Welcome back to this week's security bulletin!

We can log into many software using personal accounts like Gmail, Facebook, and Apple. Some of them are Dropbox, Spotify, Airbnb, and Giphy. You may see the "Sign in with Apple" option, and a researcher found a critical bug that could take over your account.

This vulnerability allows the attackers to bypass authentication and take over targeted users' accounts on apps registered using 'Sign in with Apple' option and the third-party services.

This feature was introduced last year, and it helps users to sign up an account with a third-party app without revealing their original email address. When authenticating users via "Sign in with Apple", JSON Web Token (JWT) with secret information is generated by the server that the third-party application uses to confirm the user's identity.

Apple asks users to log in to their account before initiating the request. After successful authorization, it creates a JWT which contains the user's Email ID, and then that is used by the third-party app to log in a user. But it does not validate if the same person is requesting JSON Web Token (JWT) in the next step from its authentication server.

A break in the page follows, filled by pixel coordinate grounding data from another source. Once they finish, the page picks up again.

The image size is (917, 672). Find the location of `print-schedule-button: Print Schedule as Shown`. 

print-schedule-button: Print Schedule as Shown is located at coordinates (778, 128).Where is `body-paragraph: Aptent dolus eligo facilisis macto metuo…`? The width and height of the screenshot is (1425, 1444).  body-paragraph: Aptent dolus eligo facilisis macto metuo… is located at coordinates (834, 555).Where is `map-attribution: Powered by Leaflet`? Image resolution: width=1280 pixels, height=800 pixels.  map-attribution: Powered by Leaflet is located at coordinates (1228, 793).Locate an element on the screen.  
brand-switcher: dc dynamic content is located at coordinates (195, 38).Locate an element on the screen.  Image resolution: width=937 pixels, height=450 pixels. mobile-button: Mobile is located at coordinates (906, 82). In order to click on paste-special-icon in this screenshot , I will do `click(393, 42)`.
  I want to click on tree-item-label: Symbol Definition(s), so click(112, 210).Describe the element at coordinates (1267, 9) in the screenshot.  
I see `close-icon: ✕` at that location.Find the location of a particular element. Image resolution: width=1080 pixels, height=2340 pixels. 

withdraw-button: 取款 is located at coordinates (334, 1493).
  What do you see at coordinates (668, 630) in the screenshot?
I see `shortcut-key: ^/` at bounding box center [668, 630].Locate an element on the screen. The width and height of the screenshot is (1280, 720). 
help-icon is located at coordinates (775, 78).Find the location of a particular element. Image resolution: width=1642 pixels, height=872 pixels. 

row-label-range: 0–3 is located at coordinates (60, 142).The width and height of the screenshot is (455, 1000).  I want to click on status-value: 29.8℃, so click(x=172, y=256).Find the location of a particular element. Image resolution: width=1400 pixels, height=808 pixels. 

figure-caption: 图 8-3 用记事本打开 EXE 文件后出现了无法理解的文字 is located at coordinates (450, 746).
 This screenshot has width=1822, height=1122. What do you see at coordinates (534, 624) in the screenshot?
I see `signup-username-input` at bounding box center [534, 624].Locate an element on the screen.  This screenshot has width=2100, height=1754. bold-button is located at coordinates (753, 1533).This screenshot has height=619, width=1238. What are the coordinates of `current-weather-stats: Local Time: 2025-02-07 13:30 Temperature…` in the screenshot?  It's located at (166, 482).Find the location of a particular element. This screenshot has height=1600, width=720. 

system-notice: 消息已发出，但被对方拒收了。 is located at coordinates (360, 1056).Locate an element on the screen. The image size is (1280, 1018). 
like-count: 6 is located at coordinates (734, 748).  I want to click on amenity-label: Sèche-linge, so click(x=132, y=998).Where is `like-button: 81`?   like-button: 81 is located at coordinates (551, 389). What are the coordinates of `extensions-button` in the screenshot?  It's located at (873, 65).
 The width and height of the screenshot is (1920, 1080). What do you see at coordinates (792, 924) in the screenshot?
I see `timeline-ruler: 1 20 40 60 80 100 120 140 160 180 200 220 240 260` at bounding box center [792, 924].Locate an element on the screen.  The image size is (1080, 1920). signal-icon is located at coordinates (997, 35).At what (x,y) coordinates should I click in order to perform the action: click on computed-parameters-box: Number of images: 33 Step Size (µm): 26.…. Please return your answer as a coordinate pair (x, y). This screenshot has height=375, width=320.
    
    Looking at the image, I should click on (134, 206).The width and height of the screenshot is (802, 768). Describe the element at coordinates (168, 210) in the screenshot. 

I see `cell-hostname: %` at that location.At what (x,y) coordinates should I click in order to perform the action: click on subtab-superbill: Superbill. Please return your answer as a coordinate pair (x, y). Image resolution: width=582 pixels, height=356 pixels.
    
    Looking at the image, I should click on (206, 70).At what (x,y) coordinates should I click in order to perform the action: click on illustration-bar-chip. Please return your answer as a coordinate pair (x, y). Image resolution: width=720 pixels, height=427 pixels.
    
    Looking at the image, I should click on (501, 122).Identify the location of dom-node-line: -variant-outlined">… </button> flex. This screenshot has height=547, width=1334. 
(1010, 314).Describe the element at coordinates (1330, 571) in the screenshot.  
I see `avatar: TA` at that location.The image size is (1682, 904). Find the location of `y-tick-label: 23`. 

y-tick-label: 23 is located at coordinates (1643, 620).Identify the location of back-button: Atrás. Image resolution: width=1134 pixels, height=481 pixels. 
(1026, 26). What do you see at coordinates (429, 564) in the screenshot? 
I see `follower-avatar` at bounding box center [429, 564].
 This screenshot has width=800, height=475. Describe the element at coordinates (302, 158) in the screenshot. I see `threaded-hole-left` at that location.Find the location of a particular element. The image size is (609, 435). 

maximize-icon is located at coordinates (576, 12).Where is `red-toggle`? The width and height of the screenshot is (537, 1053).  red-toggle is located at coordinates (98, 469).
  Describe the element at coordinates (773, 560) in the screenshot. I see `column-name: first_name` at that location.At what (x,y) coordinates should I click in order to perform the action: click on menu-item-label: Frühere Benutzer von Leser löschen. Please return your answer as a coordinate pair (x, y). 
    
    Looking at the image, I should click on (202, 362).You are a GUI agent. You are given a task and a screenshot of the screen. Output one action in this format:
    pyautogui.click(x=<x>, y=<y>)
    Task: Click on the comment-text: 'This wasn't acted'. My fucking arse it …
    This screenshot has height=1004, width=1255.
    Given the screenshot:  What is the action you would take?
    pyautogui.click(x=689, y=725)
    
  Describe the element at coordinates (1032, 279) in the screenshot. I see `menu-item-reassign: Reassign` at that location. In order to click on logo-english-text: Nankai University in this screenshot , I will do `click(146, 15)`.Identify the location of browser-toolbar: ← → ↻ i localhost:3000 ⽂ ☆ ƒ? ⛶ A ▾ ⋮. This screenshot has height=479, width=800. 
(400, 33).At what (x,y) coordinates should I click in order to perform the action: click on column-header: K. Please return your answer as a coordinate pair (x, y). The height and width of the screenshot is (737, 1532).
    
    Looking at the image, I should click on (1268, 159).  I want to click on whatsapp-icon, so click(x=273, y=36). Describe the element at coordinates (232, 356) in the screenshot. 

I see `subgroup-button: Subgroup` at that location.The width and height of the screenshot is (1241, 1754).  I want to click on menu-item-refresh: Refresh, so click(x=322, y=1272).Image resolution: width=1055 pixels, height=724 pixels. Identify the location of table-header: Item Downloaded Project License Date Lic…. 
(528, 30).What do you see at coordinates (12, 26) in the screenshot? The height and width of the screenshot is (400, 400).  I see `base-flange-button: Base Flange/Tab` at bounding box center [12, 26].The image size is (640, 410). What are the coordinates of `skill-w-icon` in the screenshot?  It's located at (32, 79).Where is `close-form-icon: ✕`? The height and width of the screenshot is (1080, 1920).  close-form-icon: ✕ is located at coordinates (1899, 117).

The researcher said, "I found I could request JWTs for any Email ID from Apple, and when the signature of these tokens was verified using Apple's public key, they showed as valid. That means an attacker could forge a JWT by linking any Email ID and gaining access to the victim's account."

"The impact of this vulnerability was quite critical as it could have allowed a full account takeover. Many developers have integrated Sign in with Apple since it is mandatory for applications that support other social logins", He added.

Although Apple has patched this vulnerability, It will be better to use two-factor authentication while using social logins.

Another vulnerability is discovered in Android that let malicious apps masquerade as any other app installed on a device to display fake interfaces to the users to steal sensitive information. It is tracked as CVE-2020-0096, and affected versions are Android-8.0 Android-8.1 Android-9.

When a user taps the legitimate application, the malicious app run in the background and display fake interface by hijacking task. This flaw is very dangerous because:

  • It is almost impossible to spot the attack by targeted users,
  • It can be used to hijack any application interface installed on a targeted device without the need of configuration,
  • It can be used to request permissions for any device fraudulently,
  • It can be exploited without root access,
  • It works on all Android versions, except Q.
  • It doesn't need any special permission to work on the device.

You can track these attacks by keeping an eye on:

  • the applications that you have already logged in and requests to log in again,
  • permission popups without application name,
  • buttons and links in the user interface that does nothing when clicked,
  • permissions requested by the applications that do not require it, etc.